▸ **Aim of the exercise**: In the entries below, how many lines hold the string "target"? Answer with the number only.

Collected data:
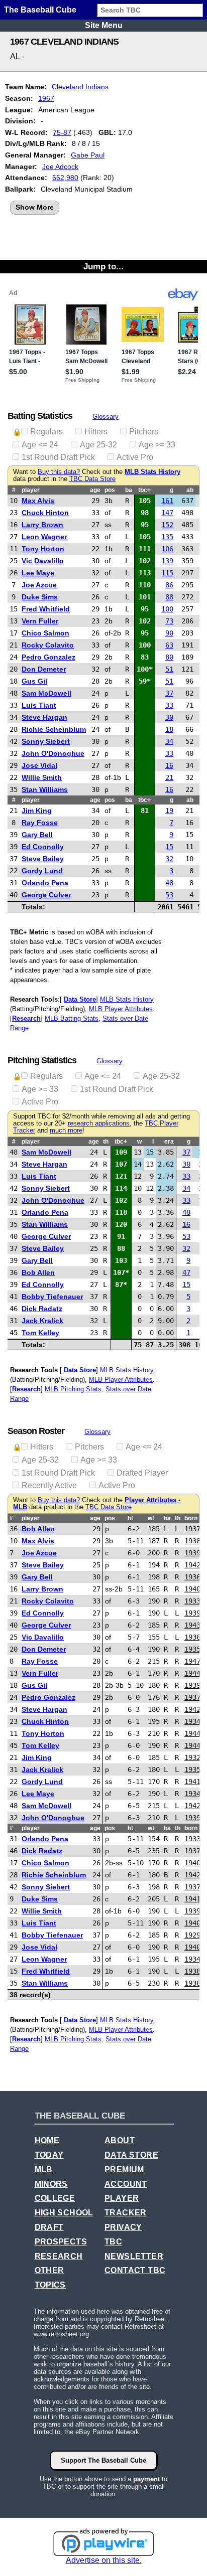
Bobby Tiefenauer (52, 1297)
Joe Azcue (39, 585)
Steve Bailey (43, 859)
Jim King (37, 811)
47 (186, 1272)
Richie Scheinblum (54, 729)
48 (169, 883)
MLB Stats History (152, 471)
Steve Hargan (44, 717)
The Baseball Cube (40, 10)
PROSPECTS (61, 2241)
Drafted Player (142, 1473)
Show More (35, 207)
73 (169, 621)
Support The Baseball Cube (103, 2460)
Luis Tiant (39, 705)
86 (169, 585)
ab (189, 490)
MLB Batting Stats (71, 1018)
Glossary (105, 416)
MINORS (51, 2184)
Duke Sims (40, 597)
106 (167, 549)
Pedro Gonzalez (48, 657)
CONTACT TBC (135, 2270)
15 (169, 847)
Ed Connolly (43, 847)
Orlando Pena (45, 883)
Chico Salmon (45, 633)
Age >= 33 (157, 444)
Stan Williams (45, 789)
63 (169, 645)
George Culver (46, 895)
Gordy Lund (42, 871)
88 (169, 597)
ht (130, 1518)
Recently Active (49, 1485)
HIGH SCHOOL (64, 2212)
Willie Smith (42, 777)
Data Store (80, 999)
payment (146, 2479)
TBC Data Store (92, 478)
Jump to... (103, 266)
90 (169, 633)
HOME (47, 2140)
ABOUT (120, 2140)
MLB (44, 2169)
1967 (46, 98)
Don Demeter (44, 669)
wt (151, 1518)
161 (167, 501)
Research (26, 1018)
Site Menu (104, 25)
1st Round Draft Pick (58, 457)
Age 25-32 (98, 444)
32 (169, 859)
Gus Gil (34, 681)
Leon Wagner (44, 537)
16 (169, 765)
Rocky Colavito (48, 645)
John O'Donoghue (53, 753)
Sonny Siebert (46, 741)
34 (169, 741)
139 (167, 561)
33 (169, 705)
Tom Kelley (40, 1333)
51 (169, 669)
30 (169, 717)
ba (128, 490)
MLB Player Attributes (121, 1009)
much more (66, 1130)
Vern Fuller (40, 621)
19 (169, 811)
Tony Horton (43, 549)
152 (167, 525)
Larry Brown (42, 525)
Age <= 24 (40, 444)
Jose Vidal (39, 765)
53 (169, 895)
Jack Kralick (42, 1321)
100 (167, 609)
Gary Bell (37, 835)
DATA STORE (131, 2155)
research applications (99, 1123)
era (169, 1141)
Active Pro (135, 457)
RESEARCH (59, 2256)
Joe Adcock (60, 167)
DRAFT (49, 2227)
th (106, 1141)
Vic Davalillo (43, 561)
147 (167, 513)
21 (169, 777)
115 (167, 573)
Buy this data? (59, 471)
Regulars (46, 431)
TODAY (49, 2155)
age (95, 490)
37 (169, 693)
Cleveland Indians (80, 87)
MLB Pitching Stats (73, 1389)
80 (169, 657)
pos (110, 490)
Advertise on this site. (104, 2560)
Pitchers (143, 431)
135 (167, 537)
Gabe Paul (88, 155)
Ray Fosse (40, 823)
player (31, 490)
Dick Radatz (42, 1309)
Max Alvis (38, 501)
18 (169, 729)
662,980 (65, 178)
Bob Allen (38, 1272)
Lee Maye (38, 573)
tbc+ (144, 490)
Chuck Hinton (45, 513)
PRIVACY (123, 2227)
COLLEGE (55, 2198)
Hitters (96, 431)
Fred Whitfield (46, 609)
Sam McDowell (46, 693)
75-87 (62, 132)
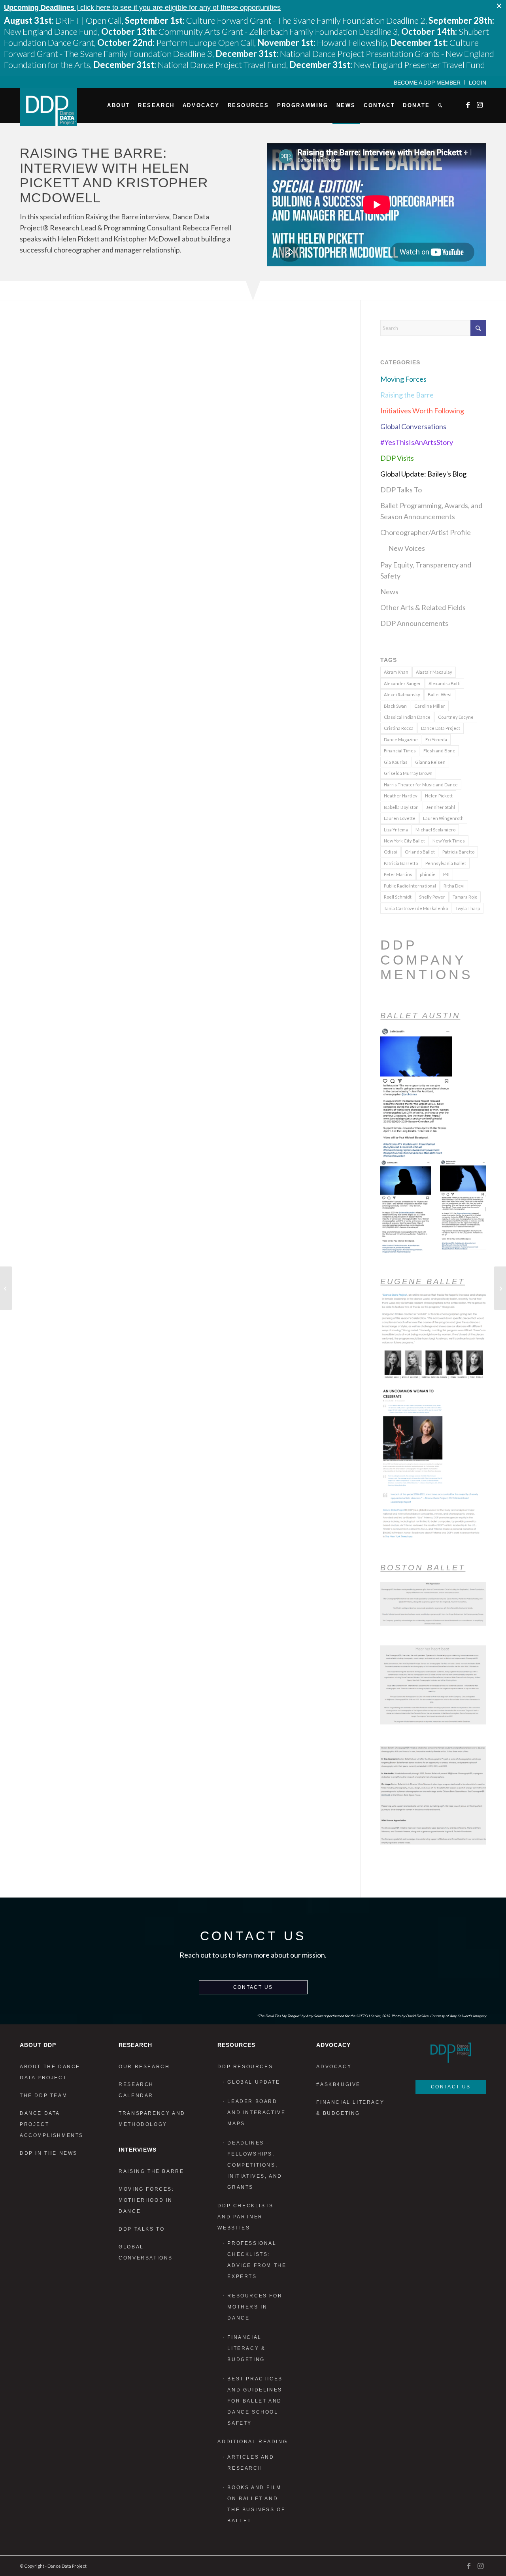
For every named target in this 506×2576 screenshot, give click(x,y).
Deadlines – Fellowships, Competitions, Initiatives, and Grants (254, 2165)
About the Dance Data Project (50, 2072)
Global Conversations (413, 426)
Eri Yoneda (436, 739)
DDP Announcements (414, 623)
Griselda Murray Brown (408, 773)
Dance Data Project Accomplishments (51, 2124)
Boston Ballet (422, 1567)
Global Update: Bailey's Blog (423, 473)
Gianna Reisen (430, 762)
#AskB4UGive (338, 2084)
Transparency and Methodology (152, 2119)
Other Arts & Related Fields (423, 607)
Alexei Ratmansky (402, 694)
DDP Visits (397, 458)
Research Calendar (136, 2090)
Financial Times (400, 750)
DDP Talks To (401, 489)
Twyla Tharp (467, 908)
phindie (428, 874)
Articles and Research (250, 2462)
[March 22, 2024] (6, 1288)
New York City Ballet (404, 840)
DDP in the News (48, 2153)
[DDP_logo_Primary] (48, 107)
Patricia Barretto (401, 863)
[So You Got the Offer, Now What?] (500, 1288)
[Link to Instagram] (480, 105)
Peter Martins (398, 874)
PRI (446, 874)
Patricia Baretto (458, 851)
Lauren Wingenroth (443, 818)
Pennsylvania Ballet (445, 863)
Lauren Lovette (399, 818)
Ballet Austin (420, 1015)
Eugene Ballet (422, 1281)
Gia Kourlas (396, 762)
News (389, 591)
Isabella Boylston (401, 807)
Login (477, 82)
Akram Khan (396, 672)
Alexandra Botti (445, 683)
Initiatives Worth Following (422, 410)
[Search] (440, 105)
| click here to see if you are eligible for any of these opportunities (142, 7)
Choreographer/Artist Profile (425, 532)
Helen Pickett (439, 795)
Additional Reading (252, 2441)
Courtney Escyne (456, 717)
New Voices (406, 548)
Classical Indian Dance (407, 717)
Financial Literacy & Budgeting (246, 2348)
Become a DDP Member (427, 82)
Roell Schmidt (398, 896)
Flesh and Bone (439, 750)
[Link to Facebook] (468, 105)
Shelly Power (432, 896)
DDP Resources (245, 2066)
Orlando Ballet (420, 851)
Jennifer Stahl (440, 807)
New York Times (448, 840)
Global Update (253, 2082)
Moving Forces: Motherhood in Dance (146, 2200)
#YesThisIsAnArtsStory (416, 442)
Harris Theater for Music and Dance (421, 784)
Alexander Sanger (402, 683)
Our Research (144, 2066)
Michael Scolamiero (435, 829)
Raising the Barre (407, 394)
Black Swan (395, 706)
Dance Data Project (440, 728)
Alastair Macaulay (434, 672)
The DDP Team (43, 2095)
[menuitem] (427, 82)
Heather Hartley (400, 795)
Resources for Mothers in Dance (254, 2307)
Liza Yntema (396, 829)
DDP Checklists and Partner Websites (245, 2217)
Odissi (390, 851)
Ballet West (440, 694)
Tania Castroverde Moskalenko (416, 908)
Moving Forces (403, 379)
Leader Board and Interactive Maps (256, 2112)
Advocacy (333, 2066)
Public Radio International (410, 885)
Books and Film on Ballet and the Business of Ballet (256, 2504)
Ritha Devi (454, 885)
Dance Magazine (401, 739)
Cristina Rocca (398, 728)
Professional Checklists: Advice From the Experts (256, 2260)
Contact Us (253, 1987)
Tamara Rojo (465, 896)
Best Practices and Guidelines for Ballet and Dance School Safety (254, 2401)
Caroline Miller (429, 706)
* * *
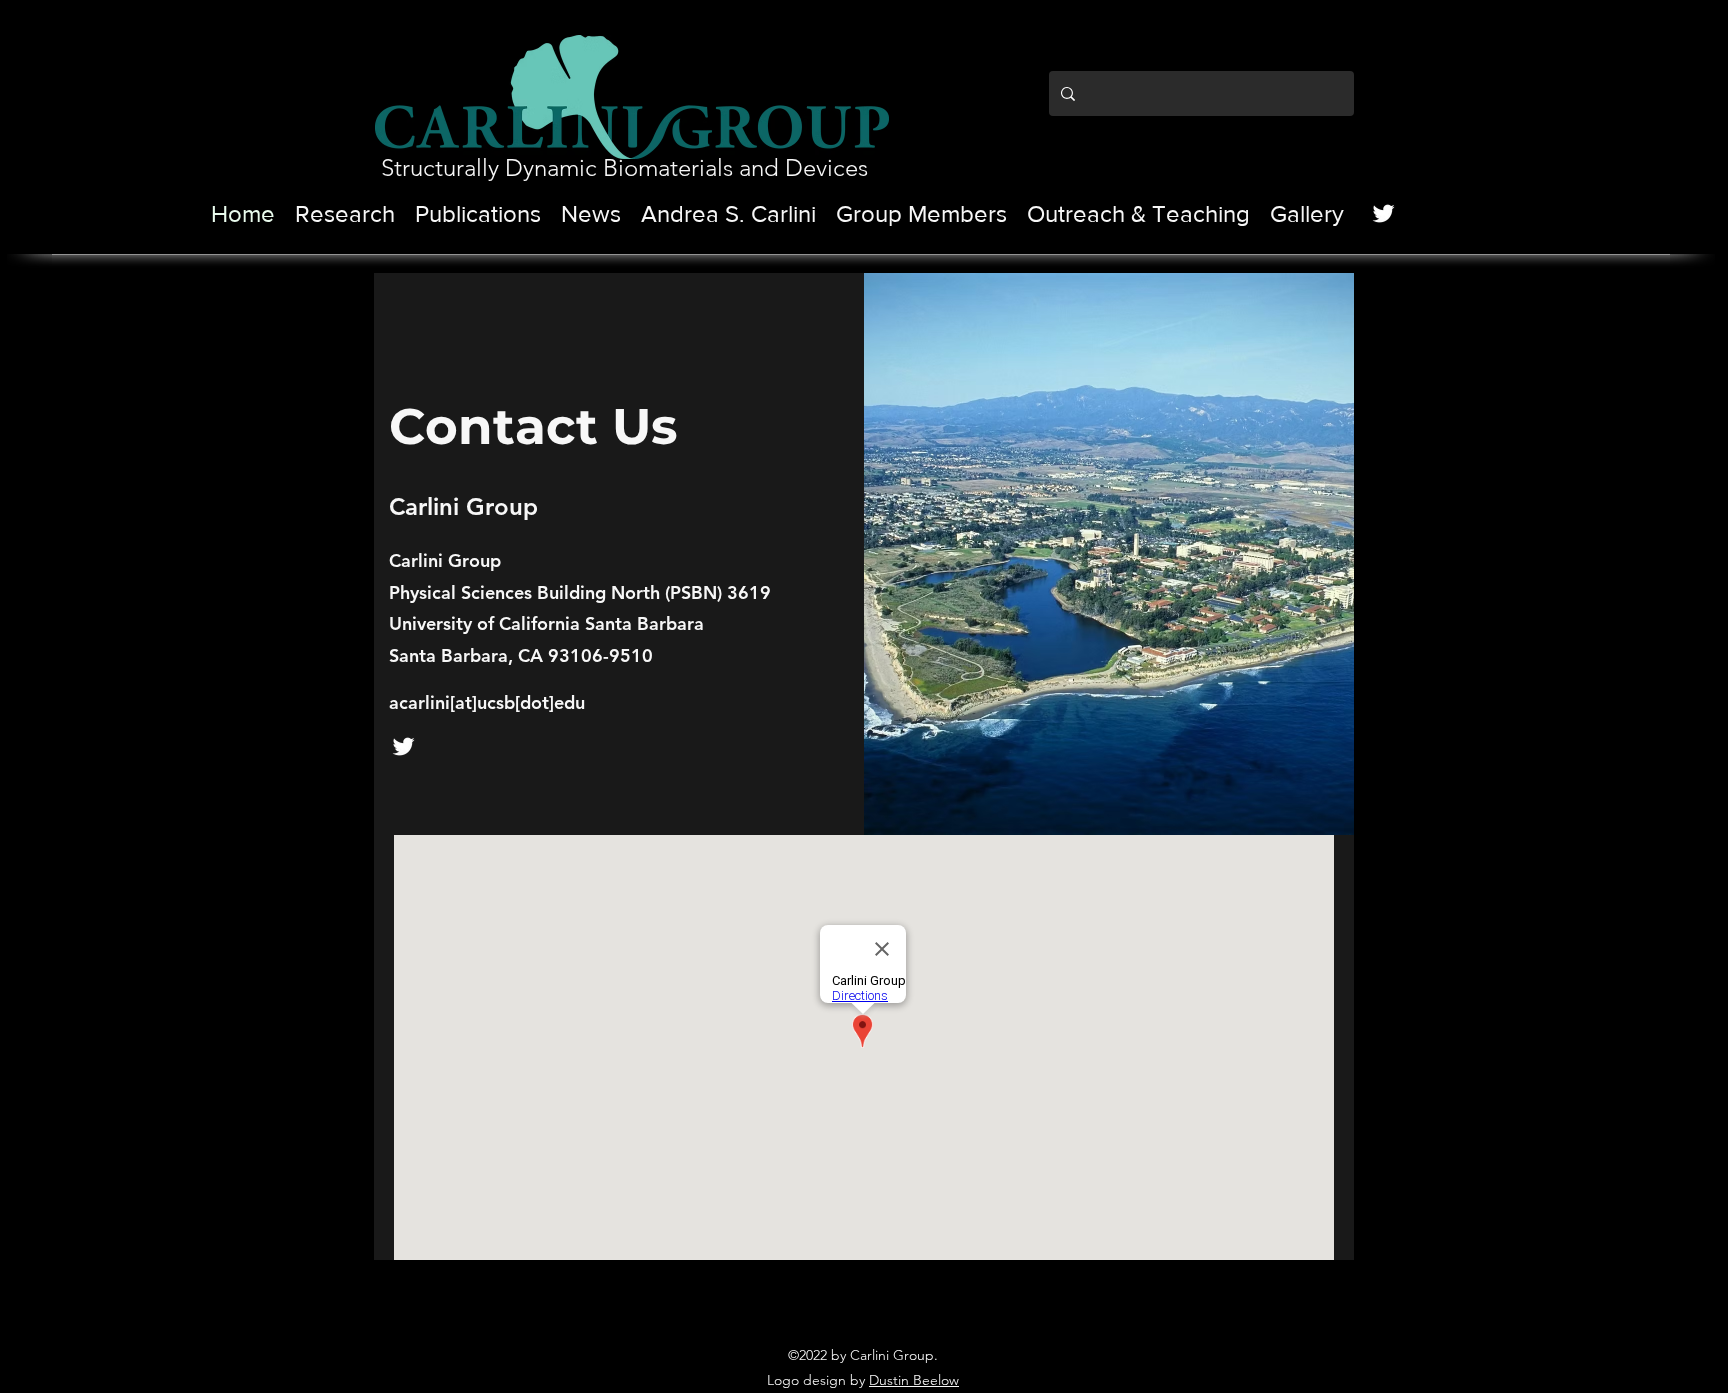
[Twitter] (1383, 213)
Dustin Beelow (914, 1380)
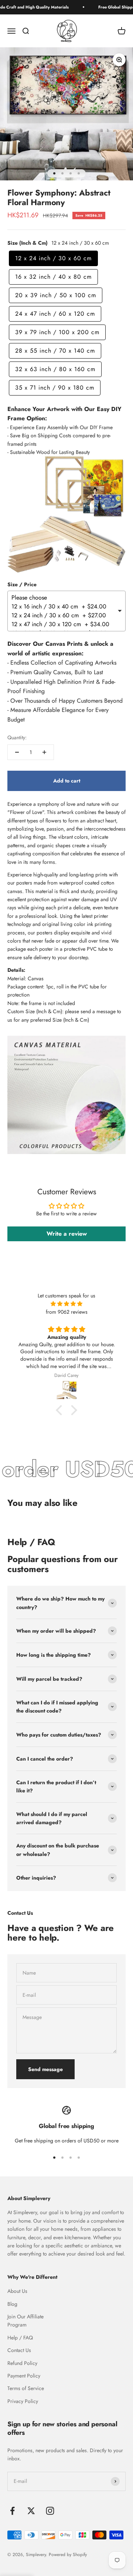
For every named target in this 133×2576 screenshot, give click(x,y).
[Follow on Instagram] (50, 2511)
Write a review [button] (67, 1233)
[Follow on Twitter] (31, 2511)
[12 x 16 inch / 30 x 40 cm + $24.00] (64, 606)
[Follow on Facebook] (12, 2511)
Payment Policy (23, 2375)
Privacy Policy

▸ **Solution**: 2